A Look into the First OMI Observerships of 2024

Mar 18, 2024

The OMI Observership program set off in February with seven observers, arriving in Austria from Armenia, Bosnia and Herzegovina, Georgia, Kosovo, Montenegro, Tanzania, and Ukraine, visiting the Medical University of Vienna and the General Hospital of Salzburg (SALK).

As the first observership group of the year, the doctors gained insights into the Austrian hospital system and state-of-the-art equipment and got involved in the daily routines and research projects of their respective departments.

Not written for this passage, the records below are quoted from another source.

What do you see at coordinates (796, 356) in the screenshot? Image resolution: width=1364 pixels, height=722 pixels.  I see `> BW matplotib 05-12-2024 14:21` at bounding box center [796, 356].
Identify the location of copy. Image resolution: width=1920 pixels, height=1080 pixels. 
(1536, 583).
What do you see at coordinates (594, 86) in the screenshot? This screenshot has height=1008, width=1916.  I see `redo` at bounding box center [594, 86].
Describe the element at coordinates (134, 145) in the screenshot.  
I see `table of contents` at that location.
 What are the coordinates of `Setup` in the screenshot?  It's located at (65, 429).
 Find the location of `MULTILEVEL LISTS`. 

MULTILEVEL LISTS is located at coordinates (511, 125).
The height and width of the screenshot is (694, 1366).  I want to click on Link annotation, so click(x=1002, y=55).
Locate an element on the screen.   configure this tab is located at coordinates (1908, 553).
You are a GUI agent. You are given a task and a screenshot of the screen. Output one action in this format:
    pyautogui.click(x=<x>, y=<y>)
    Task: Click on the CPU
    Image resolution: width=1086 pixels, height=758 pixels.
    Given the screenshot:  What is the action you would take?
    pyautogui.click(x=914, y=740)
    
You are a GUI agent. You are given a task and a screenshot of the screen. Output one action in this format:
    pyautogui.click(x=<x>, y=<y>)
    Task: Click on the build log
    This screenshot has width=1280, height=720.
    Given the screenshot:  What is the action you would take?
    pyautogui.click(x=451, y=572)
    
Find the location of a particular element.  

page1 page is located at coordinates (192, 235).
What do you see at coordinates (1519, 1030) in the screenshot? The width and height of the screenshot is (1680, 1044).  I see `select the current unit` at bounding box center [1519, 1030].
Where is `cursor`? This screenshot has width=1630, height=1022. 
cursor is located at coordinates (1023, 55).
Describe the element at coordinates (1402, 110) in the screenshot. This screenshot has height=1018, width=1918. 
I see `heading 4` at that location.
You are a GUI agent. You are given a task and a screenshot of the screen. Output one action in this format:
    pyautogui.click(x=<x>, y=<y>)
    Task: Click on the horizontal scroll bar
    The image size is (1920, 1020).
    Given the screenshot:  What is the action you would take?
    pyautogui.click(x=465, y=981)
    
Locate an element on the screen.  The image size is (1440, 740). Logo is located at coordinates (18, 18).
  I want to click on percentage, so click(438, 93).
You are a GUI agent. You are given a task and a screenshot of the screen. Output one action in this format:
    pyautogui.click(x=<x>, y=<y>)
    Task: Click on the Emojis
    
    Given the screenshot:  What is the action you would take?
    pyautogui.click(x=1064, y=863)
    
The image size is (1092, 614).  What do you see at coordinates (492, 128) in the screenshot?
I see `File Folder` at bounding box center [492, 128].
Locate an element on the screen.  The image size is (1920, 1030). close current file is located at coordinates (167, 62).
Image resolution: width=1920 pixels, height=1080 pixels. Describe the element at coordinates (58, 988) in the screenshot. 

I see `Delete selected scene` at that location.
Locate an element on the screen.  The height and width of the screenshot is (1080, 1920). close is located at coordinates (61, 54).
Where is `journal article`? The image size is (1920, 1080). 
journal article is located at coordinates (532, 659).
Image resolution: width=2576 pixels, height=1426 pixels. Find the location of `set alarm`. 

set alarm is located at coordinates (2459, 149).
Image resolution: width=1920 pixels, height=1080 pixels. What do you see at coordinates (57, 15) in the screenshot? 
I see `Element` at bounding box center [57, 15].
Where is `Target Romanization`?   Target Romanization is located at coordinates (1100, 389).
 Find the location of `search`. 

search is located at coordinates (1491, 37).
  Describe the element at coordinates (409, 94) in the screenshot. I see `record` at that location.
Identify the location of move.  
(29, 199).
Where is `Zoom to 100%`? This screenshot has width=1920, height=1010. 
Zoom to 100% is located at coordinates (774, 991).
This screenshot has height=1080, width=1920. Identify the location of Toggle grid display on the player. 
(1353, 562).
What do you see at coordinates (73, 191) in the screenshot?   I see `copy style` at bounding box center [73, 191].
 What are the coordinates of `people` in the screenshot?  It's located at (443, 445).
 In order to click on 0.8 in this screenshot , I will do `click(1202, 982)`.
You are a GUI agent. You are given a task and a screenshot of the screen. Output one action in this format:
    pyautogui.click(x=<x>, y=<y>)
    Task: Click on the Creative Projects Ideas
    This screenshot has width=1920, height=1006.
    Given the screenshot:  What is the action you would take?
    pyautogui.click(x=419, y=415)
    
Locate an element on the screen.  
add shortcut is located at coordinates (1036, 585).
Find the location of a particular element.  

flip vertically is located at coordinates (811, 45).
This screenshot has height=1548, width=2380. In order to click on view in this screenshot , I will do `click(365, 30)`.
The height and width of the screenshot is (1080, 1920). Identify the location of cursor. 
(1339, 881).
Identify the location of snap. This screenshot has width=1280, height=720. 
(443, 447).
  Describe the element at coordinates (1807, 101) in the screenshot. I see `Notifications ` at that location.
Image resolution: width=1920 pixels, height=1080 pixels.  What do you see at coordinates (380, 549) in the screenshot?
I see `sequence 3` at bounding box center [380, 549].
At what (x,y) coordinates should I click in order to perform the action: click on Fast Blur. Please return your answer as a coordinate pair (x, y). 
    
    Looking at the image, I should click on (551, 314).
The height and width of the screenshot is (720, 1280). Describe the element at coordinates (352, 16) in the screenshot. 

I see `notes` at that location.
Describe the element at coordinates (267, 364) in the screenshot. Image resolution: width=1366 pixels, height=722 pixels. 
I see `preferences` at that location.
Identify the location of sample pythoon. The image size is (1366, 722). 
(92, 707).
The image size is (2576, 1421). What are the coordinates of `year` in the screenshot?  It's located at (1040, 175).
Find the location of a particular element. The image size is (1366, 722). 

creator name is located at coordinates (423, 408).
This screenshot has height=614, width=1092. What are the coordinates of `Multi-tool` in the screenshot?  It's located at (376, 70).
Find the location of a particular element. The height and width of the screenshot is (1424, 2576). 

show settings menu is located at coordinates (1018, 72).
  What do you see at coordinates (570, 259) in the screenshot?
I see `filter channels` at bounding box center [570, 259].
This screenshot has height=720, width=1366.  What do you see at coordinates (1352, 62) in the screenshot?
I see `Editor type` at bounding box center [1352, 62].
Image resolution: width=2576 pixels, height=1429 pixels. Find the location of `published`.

Dr. Volodymyr Chernylovskyi from Ukraine, who observed under Prof. Dr. Shariat at the Urology Department of the General Hospital of Vienna, describes his day-to-day experience as follows:

Volodymyr Chernylovskyi, MD

Volodymyr Chernylovskyi, MD

OMI Observer from Ukraine

“My day started with morning rounds, the discussion of new cases, and the correction of treatment for previously admitted patients. Then, I spent most of my time in the OR. The urological department uses the DaVinci system and has one to two robotic operations per day. Sometimes, I was lucky to take the second console and see the surgery on the wide screen as if I were the 1st surgeon. The OMI observership showed me new perspectives in the development of urology. It was very important to see all the possibilities for diagnostic treatment in urological cancers to find new options for my future working experience.”

Similarly, Dr. Irakli Asatiani from Croatia spent his observership at the Cardiac Surgery Department under Prof. Dr. Zimpfer, Prof. Dr. Simon, and Prof. Dr. Ehrlich at the Medical University of Vienna. Dr. Irakli highlights the integration into the Cardiac Surgery team, which impacted his experience profoundly:

Irakli Asatiani, MD

Irakli Asatiani, MD

OMI Observer from Georgia

“During my observership in the Cardiac Surgery Department, I attended daily ward rounds, a wide range of cardiac procedures, multidisciplinary team meetings in various subspecialties, weekly teachings, and more. I enjoyed being part of the cardiac surgery team, observing many surgeries. Seeing how much technology has impacted cardiac surgery has been a major learning point, which I’ll try to implement in my country.”

Aside from joining a highly acclaimed medical department in Austria, observers also enjoy cultural and historical input on the city of their observership. In Vienna, this included a tour through the pathological-anatomical collections at the Fool’s Tower in Vienna, a visit of the House of Music, and a medical history tour at the Billroth House.